The task: Rewrite the rows below, substituting "screen capture" for every instance of "screenshot" and changing nothing else. Leave the pictures out of your answer.

Provided data:
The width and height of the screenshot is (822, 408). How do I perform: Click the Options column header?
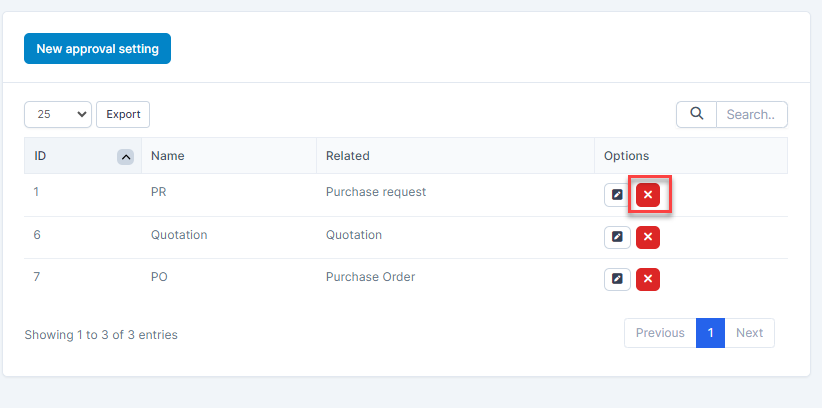click(x=627, y=156)
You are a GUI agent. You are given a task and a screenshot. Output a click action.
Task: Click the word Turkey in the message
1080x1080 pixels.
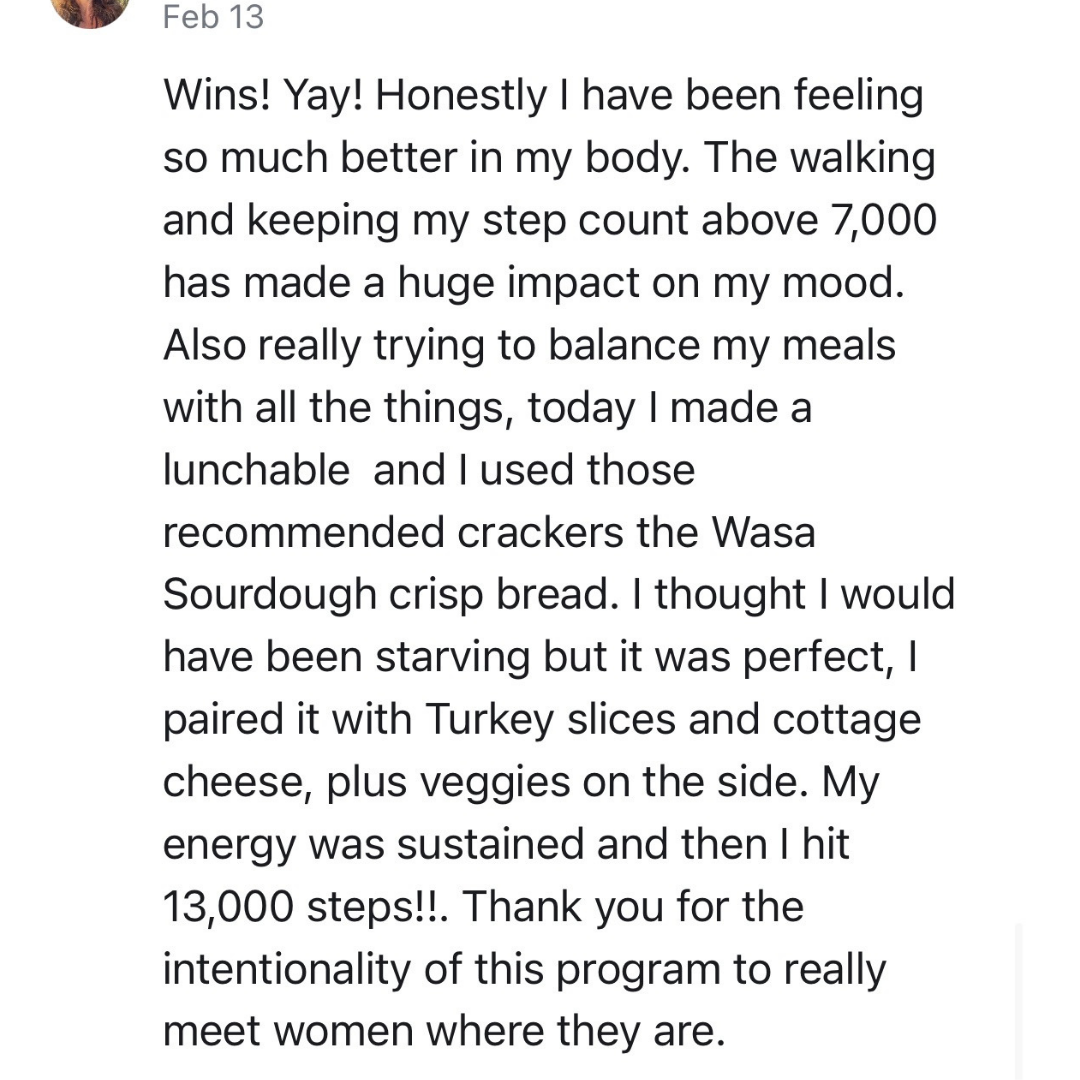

Written response:
The width and height of the screen capture is (822, 408). How do I perform: Click the Options column header?
click(x=627, y=156)
You are a GUI agent. You are given a task and a screen capture. Output a click action.
Task: Click the word Turkey in the message
1080x1080 pixels.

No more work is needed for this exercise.